The Junction City and Fort Kearney Railroad, a subsidiary of the Kansas Pacific Railroad, was incorporated in Kansas on June 29, 1871. Construction started on its line at the Kansas Pacific mainline at Junction City and advanced north to Clay Center. It was completed on March 12, 1873. There, the Junction City and Fort Kearney Railroad connected with the Leavenworth, Kansas & Western Railroad.
In 1878, the line was extended north to Concordia to connect with the Missouri Pacific Railroad and the Chicago, Burlington, and Quincy Railroads.
In 1884, the Junction City and Fort Kearney Railroad was extended again, this time between Lawrenceburg, on the line east of Concordia, and northwards to Belleville. This was known as the Belleville Branch under the Union Pacific.

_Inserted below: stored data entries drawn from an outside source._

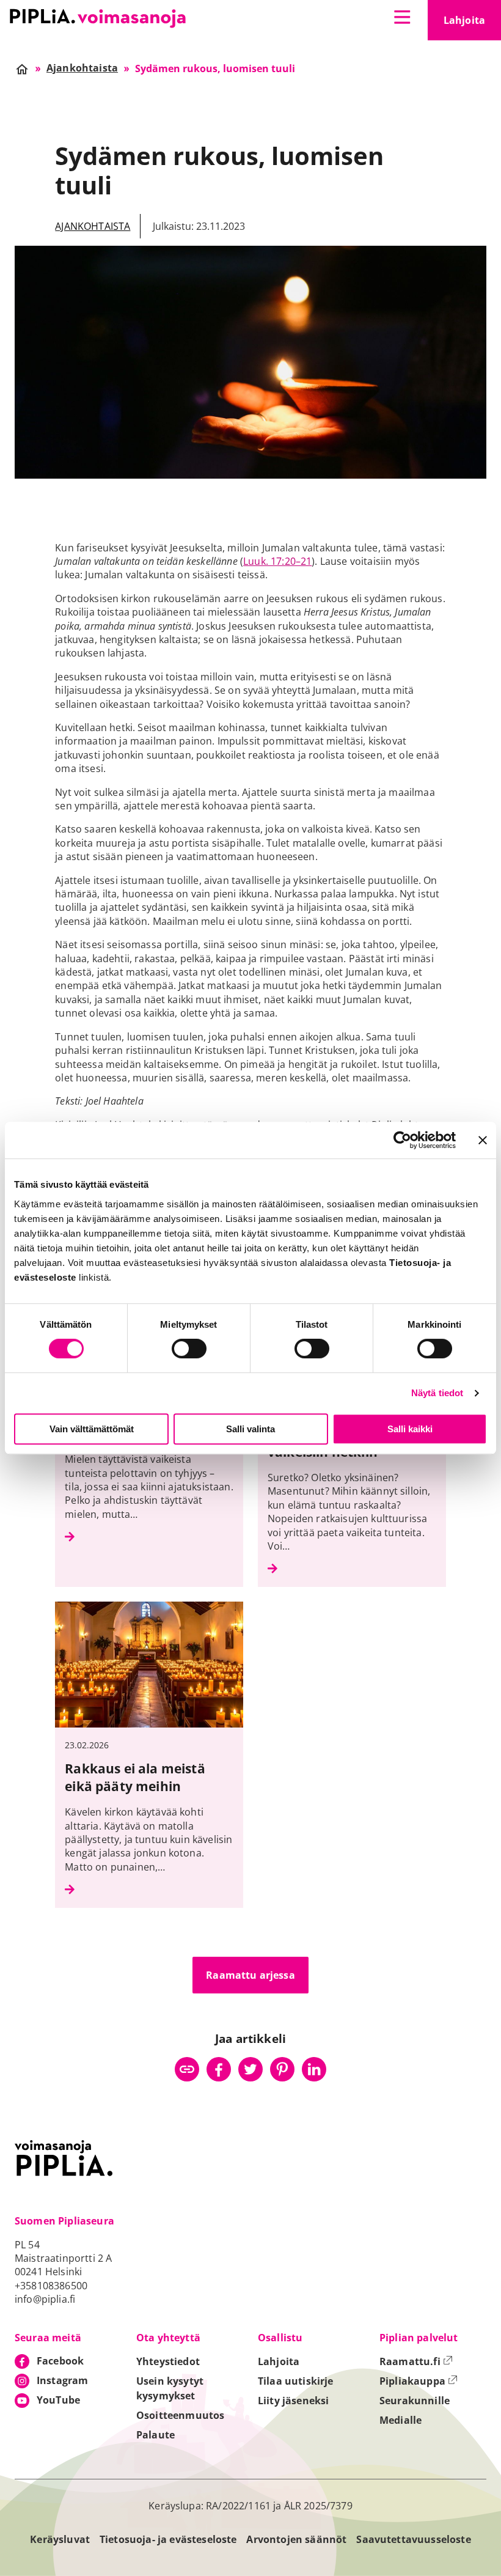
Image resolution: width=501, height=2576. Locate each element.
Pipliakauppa (418, 2381)
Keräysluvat (60, 2539)
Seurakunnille (414, 2400)
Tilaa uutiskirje (296, 2381)
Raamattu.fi (416, 2361)
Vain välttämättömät (91, 1429)
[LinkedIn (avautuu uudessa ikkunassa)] (314, 2069)
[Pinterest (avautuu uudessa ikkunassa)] (282, 2069)
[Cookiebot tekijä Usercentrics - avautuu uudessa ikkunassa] (402, 1140)
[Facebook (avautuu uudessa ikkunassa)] (218, 2069)
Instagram (62, 2380)
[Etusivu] (98, 18)
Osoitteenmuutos (180, 2415)
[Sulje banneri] (482, 1140)
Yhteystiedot (168, 2361)
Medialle (400, 2420)
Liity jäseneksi (293, 2400)
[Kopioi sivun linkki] (187, 2069)
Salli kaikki (410, 1429)
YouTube (58, 2400)
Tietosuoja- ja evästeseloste (168, 2539)
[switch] (189, 1348)
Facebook (60, 2361)
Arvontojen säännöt (296, 2539)
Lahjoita (472, 23)
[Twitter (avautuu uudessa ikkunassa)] (250, 2069)
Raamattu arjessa (250, 1975)
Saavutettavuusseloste (413, 2539)
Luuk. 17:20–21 (277, 561)
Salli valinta (250, 1429)
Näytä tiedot (437, 1393)
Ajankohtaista (92, 226)
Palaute (155, 2435)
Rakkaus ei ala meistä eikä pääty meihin (135, 1777)
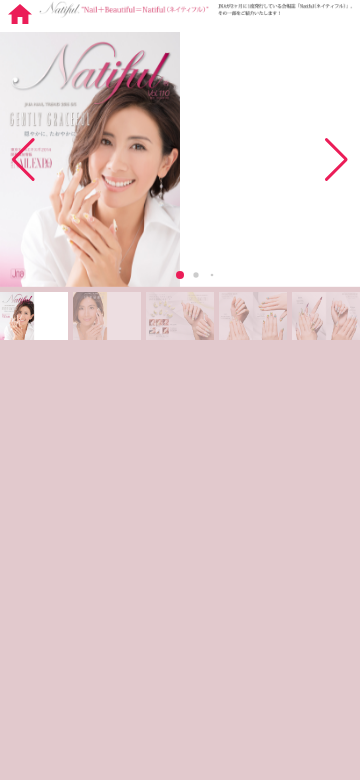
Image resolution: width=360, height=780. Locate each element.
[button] (336, 160)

After 28 years of operation, the Junction City and Fort Kearney Railroad, along with the Kansas Pacific Railroad, was merged into the Union Pacific Railroad on May 29, 1899, which continued using the line under the name of the Junction City Branch or the Fort Kearney Branch, for most of its length between Clay Center and Concordia, the Junction City and Fort Kearney Railroad ran parallel and adjacent to the Chicago, Rock Island & Pacific Railroad.
The Clay Center-Concordia segment was formally abandoned in 1933 by the Union Pacific Railroad when they decided to utilize trackage rights across the Leavenworth, Kansas & Western Railroad to Miltonvale and then over the Atchison, Topeka & Santa Fe Railroad north to Concordia. This abandonment filing also included the branch line to Belleville in 1934. The remainder of the line between Junction City and Clay Center was abandoned by the Union Pacific Railroad in 1964 when the Republican River was dammed over the right-of-way just north of Junction City to create Milford Lake.